There is no greater insult you can pay an armoured bear than to ask him to dance. This, Lyra found out the hard way.

The battle against the gobblers had been – for the moment – won. One of Iorek's fire-throwers had downed Mrs Coulter's  zeppelin, and her golden monkey of a daemon had last been seen shrieking with terror as a cliff-ghast dragged it from the cabin. Mrs Coulter, frenzied with the separation-pain, had plunged out after it into the blizzard, falling through the gusts of flame.

  Her body had not been found. But for the panserborne, the victory was enough to be going on with. In the great hall, the censers had been lit. Armour was put aside and the bears sat in their bare fur around the hall, chewing on dried otter-flesh, and swigging from great golden tureens of honey-coloured wine.

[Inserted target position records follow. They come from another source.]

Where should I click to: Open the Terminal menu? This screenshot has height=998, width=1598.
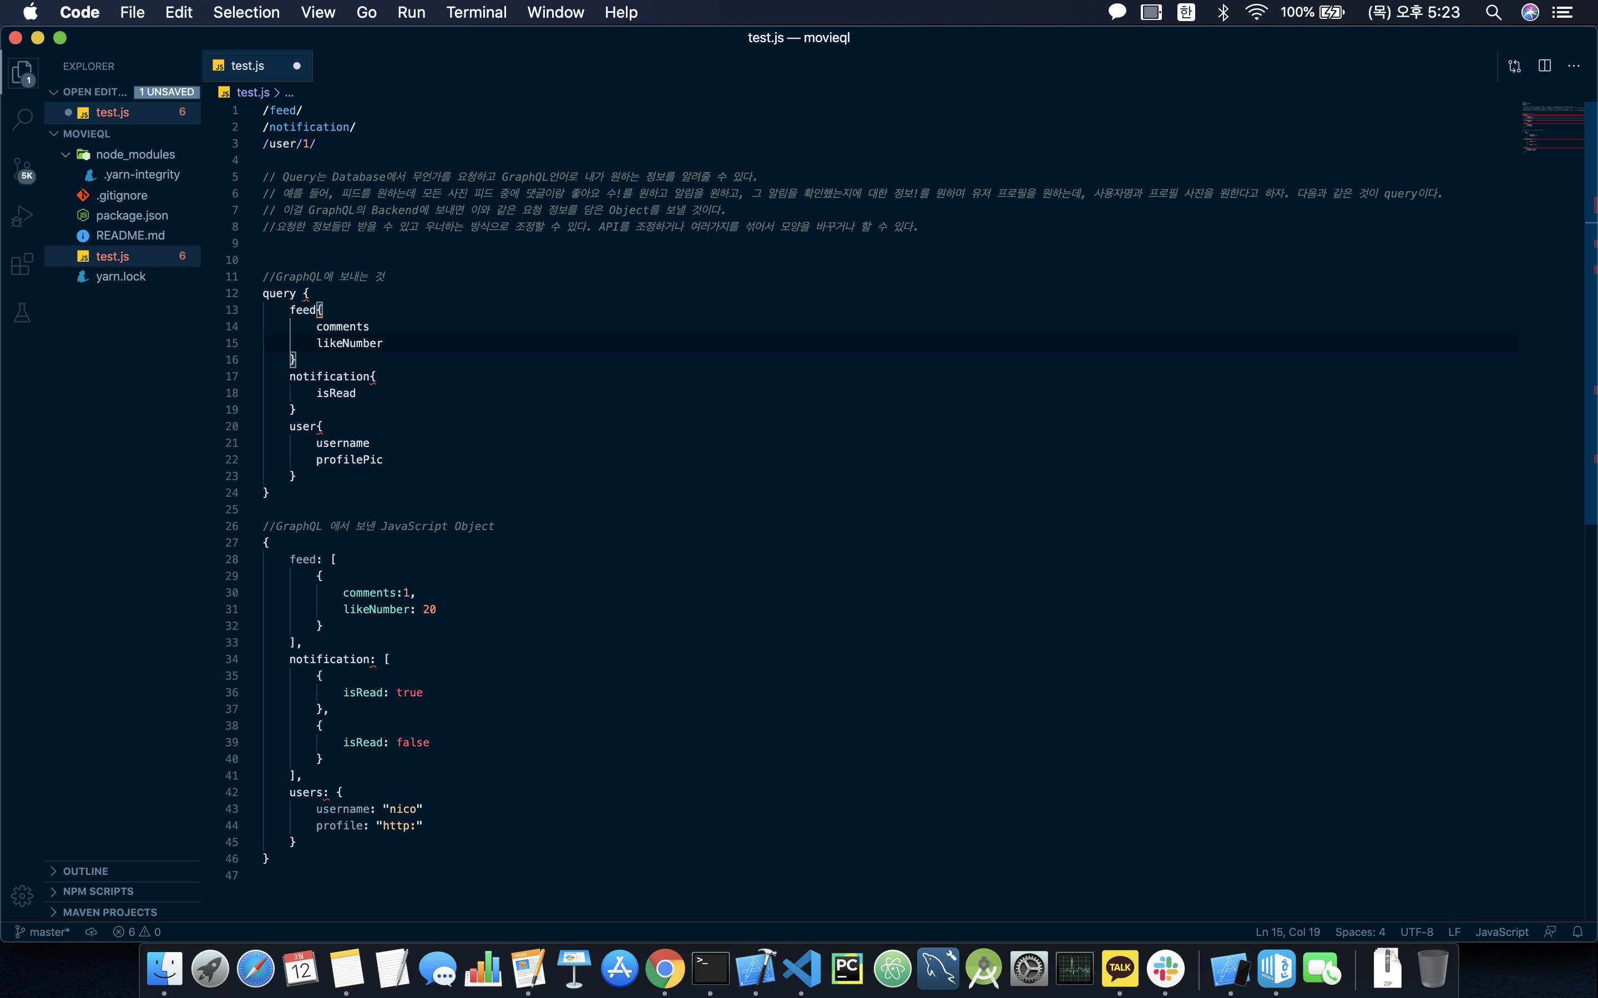tap(475, 12)
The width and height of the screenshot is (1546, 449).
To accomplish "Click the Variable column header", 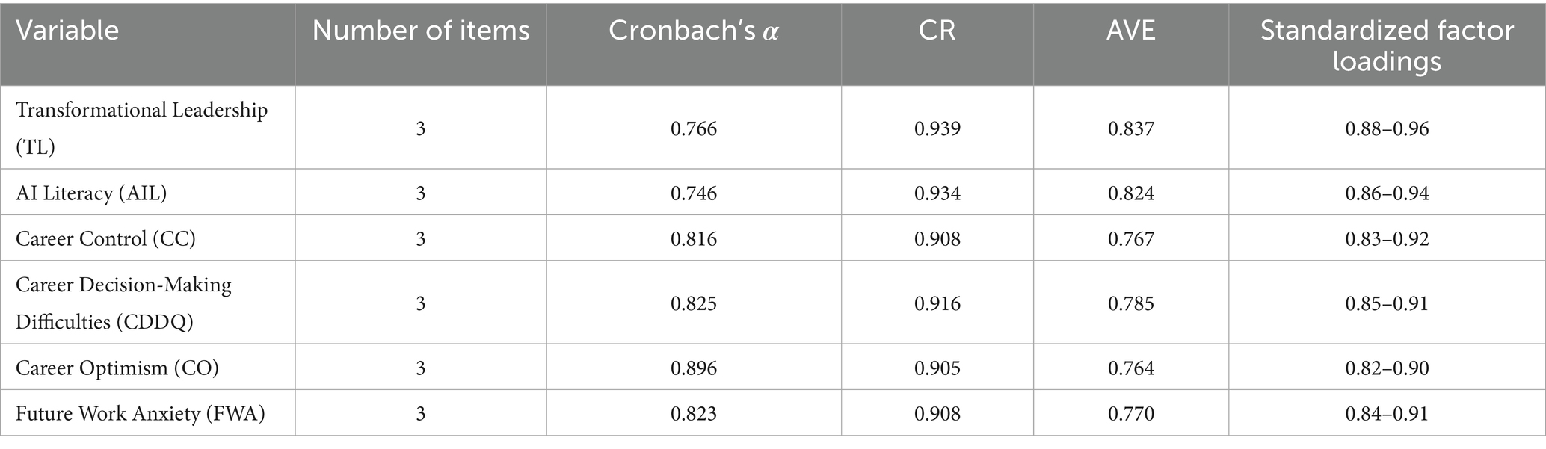I will (67, 31).
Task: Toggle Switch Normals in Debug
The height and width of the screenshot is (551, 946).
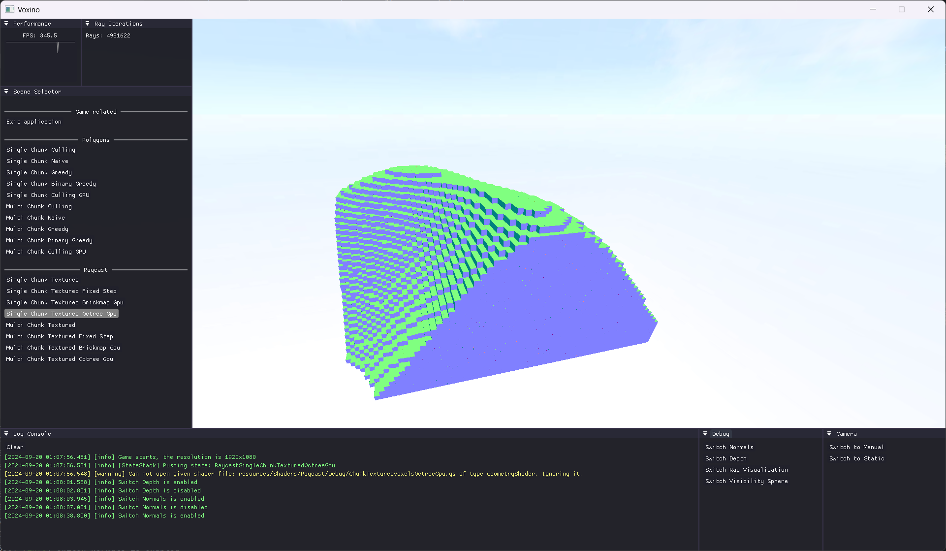Action: [x=729, y=447]
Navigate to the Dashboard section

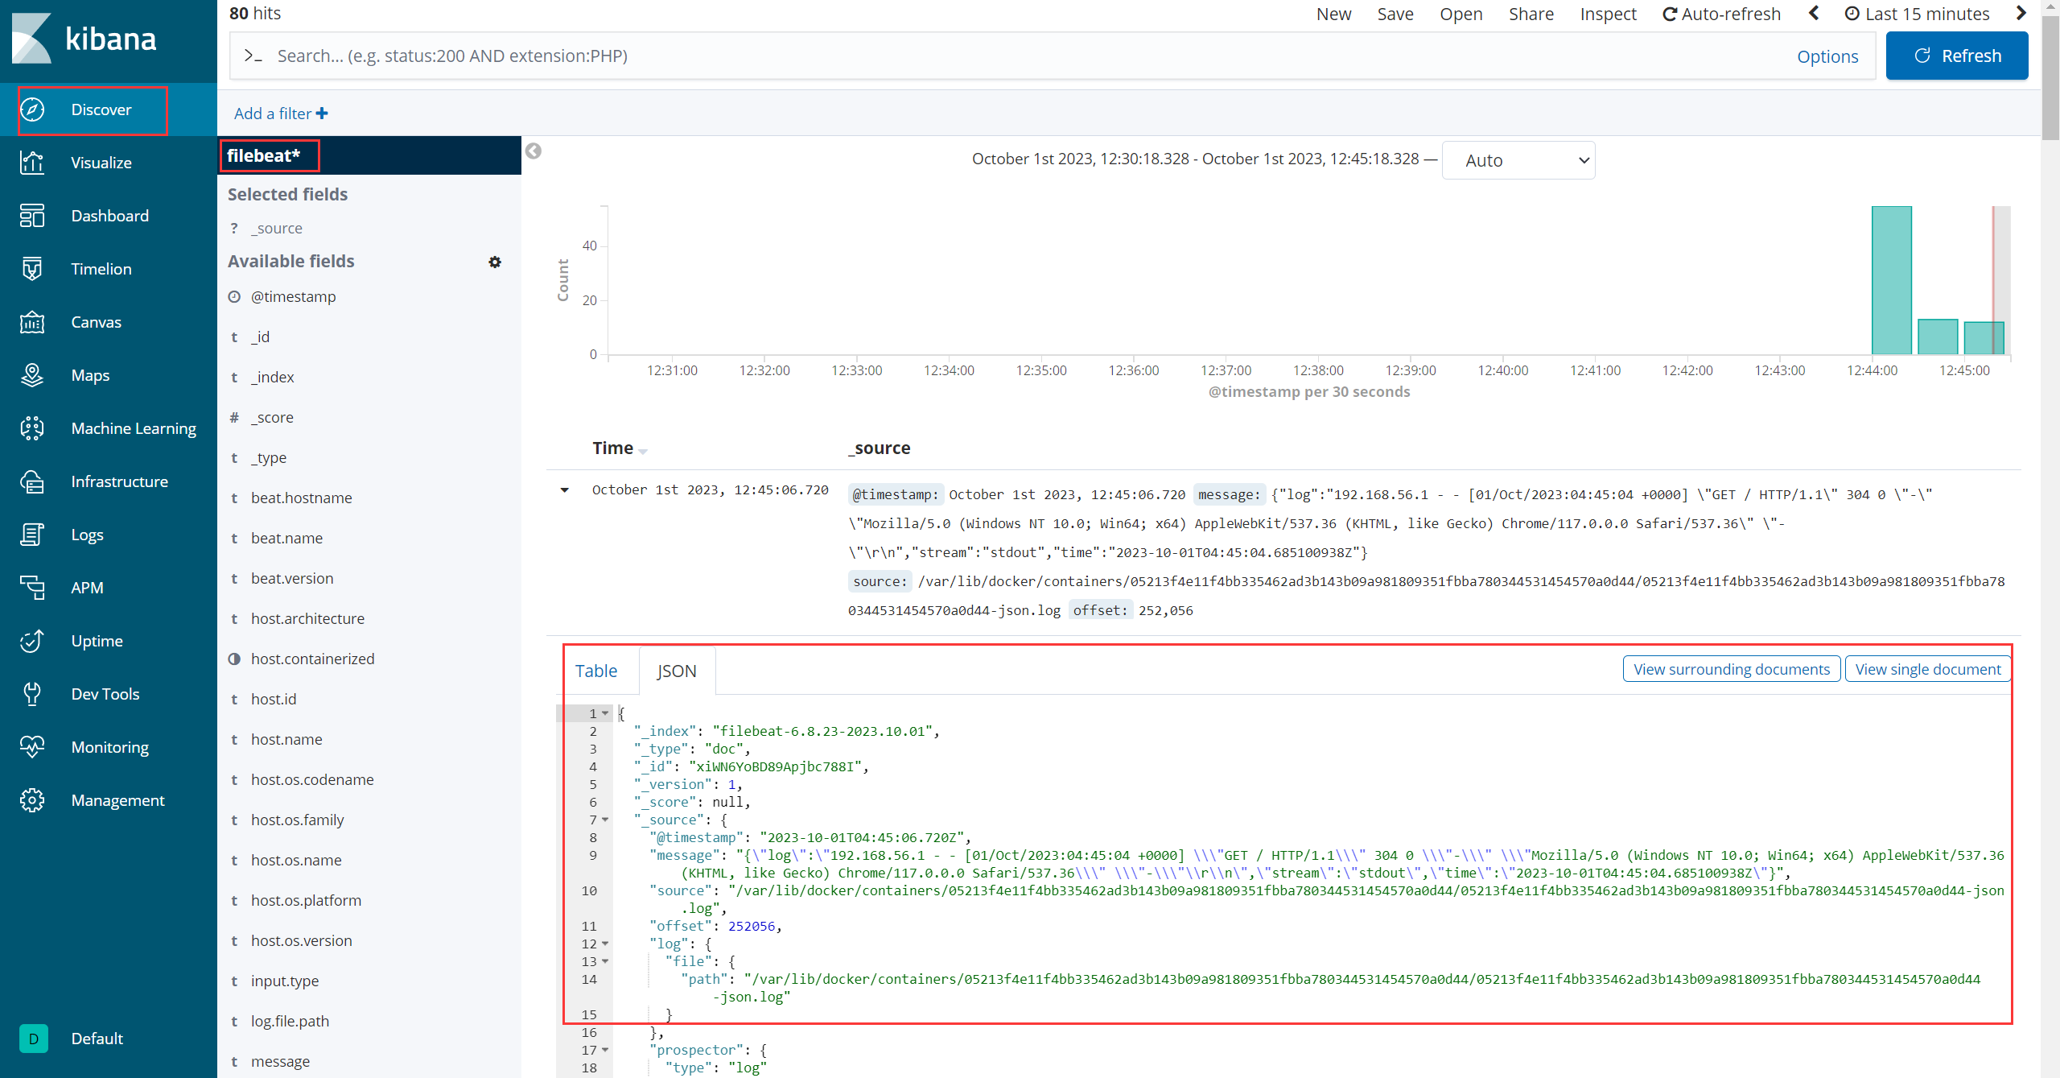(109, 214)
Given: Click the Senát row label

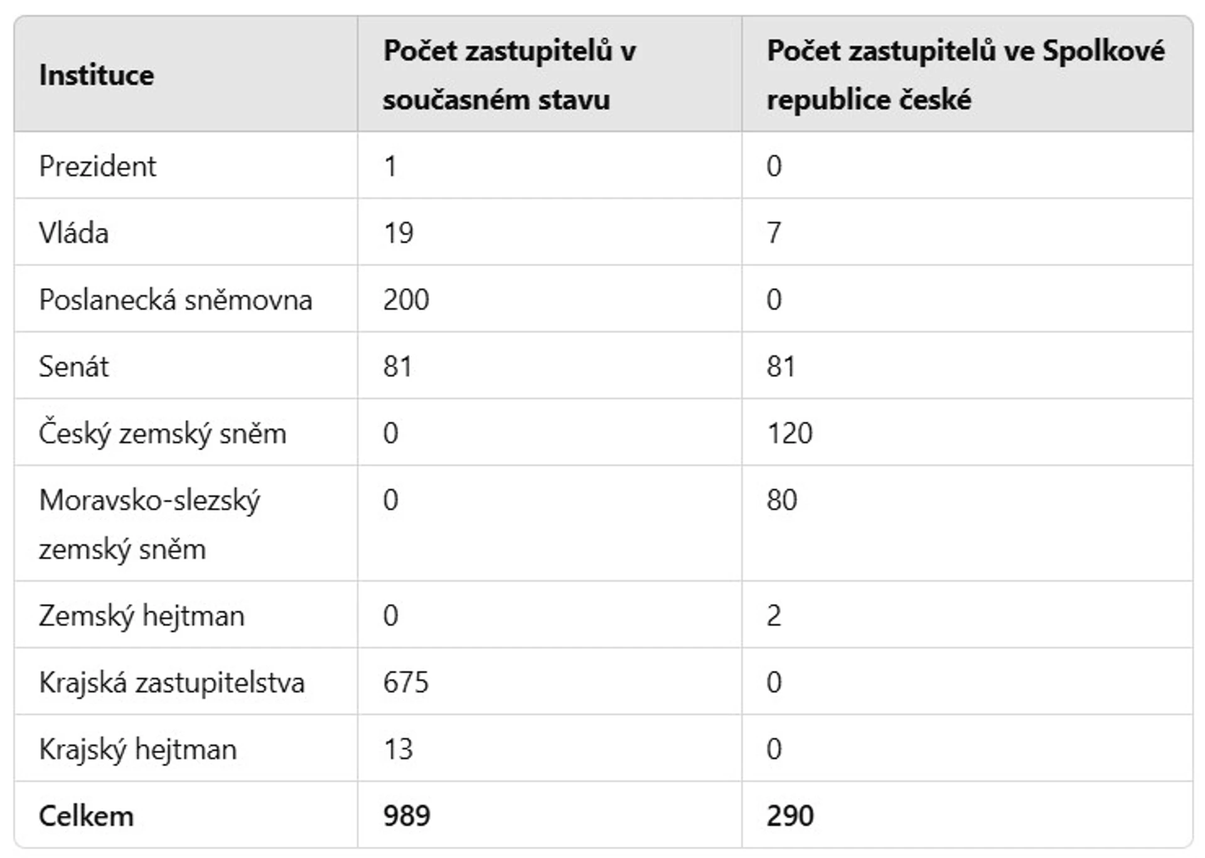Looking at the screenshot, I should point(73,366).
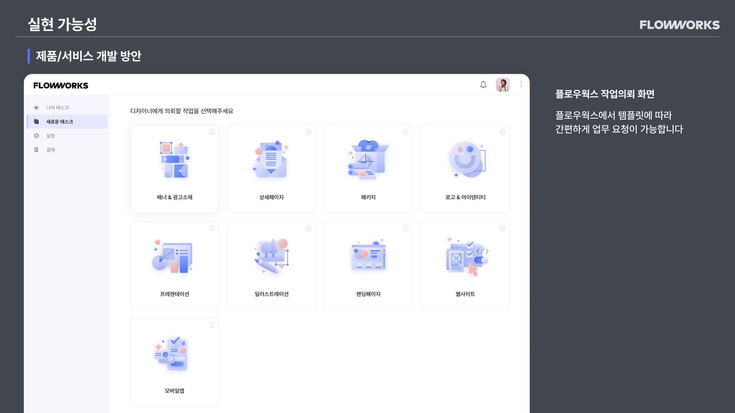This screenshot has width=735, height=413.
Task: Click the star icon beside 나의 태스크
Action: [36, 107]
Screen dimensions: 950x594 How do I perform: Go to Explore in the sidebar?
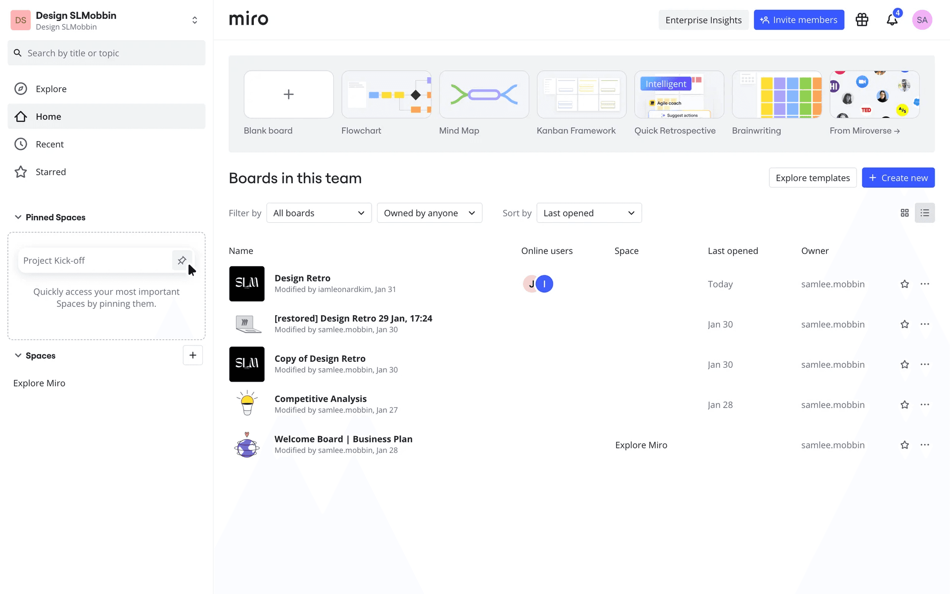tap(51, 89)
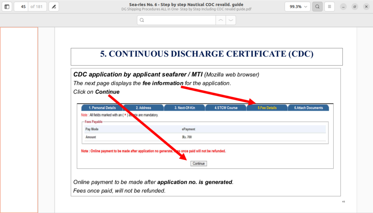This screenshot has width=373, height=213.
Task: Open the annotation pencil tool
Action: (54, 7)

Soon, one of the gyptian boatmen who had joined battle with the bears – this one a wiry man with a red scarf around his neck and a rat-daemon squeaking on his shoulder – removed a pair of tarnished spoons from a fold of his cloak, and holding them fanned in one hand, started to clack them against his left bicep – setting up a lively dancing beat.

  It was not long before an ancient gyptian lady produced a comb and a twist of greasy paper, and blew a buzzing tune with it, as another started to scratch out a skirling, feverish accompaniment on an fiddle with a string missing. Soon men and gyptians filled the centre of the high hall, warmed by the wine and the great smoky fires burning at either end of the cavernous room, dancing with wild delight, legs only recently tired from battle finding new strength to jig and caper. Their hosts, the great bears, roared with laughter and shouted encouragement, pelting the less accomplished dancers good-naturedly with scraps of chewed otter-meat.

  Lyra could not remember ever feeling so happy. She ran to Iorek, enthroned at the top of the hall, and reached her little hand up to tug at his huge, dangling front paw, its great claws at last sheathed.

  "Iorek, oh Iorek Byrnison," she said, as his muzzle tilted to consider her pink, upturned face. "Oh lovely Iorek, come and dance with me…" In an instant, she felt the shock of sudden pain, and found herself thumping onto the stone flags of the great hall, her head ringing and her sight circling dizzily. She looked up and saw the bear standing on his hind legs. His left paw was smeared with blood – her own – from where he had cuffed her to the ground. Iorek's eyes were fixed on her, and he was bellowing with rage, his forearms – each as long as Lyra was tall – extended wide and high beside him, readying for a second and final strike to avenge the old insult.

  Her daemon, in his tiny vole shape, was cringing and keening in a deep pocket of her robe. Lyra closed her eyes. She heard the squeaking of the vole, and then came a vast silence. When she opened her eyes again, she was looking into the face of a kindly man around thirty years old. He was looking at her with concern, and his right hand, in which he was holding a bunch of daffodils, was gently shaking her shoulder.

  He was wearing large square glasses and a white shirt, patterned with faint pink tracery and unbuttoned quite low down his skinny chest. She noticed that, though the man's hair stuck up at the front in a carefully-tended quiff, those shirt buttons that were done up were done unevenly, so one shirt-tail hung lower over his brown corduroy trousers than the other.

  "Are you… God?" she asked, finally.

  "No," he replied in a gentle Mancunian voice. "Sorry. He went to the shops for a packet of cigarettes and left me in charge. I'm Morrissey."